西日本最大規模の国立教員養成大学で、在学生数約4,000人を誇ります。母数が大きい分合格率は相対的に見えにくいものの、教員志望者に限れば就職率98%以上とも言われ、進学等を除いた教員採用試験合格率は74.4%に達しています。
令和5年卒業生542名中369名が教員となり、その正規教員採用人数は全国1位(242人)でした。大阪教育大は小学校から高校まで幅広い教員免許課程を備え、府県教育委員会と連携した採用試験対策講座も充実しています。
大阪府内を中心に、同大卒の先生方が数多く活躍しており、“教師の東大”とも称される伝統校です。
9位:愛知教育大学(愛知)

中部地方の国立教員養成大学で、正規・臨時合わせた教員就職者数が3年連続全国1位(令和5年512人)を誇る大学です。卒業生の教員就職率は68.8%(進学者除くと73.0%)と高く、特に愛知県内の小学校教員や高校教員で多数の合格者を出しています。
令和5年度は正規採用368人・臨時採用144人が教壇に立ち、全国で唯一教員就職者が500人を超える規模となりました。同大は「教育県」愛知の需要に応えるべく、学生へのきめ細かな採用試験指導や面接練習を実施し、教員養成44校平均(61.1%)を大きく上回る就職率を維持しています。

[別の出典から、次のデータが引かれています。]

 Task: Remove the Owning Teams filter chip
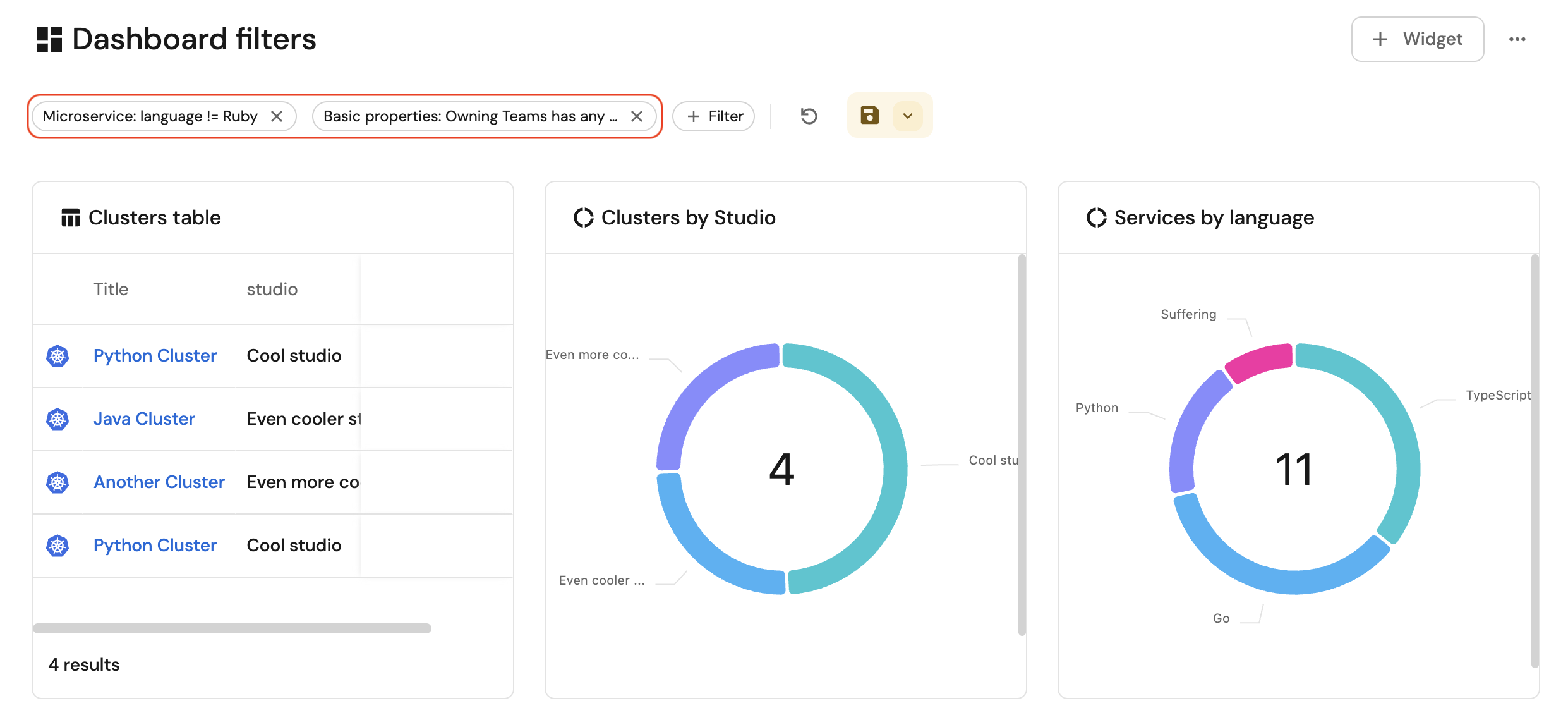coord(636,116)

大規模校ならではのネットワークと情報量も強みで、愛知教育大出身の教員コミュニティが後輩を支援する好循環が生まれています。
10位:宮城教育大学(宮城)

東北地方を代表する国立教育大学です。卒業生の教員採用試験合格率は72.5%(進学除く)と高く、宮城県内はもとより東北各県の学校現場で多くの同大卒業生が教鞭を執っています。
令和5年卒業生337名のうち219名が正規または臨時の教員に就職し、そのうち宮城県の小学校教員採用試験合格者数はトップクラスです。東北の教育現場は人材不足傾向にありますが、宮城教育大は地域の期待に応えるべく学生同士の勉強会やOB・OG講話などサポート体制を強化し、高い合格率を実現しています。
東北地方で教職を志す学生にとって頼れる存在であり、地域に根差した教師を育成する使命を果たしています。
まとめ
公務員試験の合格率ランキング上位校を見ると、各大学がそれぞれの強みを活かして公務員志望者を支援していることが分かります。警察官養成に特化した日本文化大学や清和大学のように、大学自らが「公務員予備校」的な役割を果たすケースもあれば、地域の教員需要に応える教育大学のように、大学と自治体が二人三脚で人材育成を進めるケースもあります。
少子化による18歳人口の急減で多くの大学が定員割れに苦しむ時代にあって、公務員就職実績の向上は大学の魅力を高める重要な要素の一つです。
今後の展望として、公務員採用側との連携強化が挙げられます。例えば自治体が地元大学と協定を結び、インターンシップや説明会を定期開催する動きも出てきています。このような状況下で各大学が学生の公務員志向を的確にサポートし、志望者全員を合格・就職まで導けるかが問われています。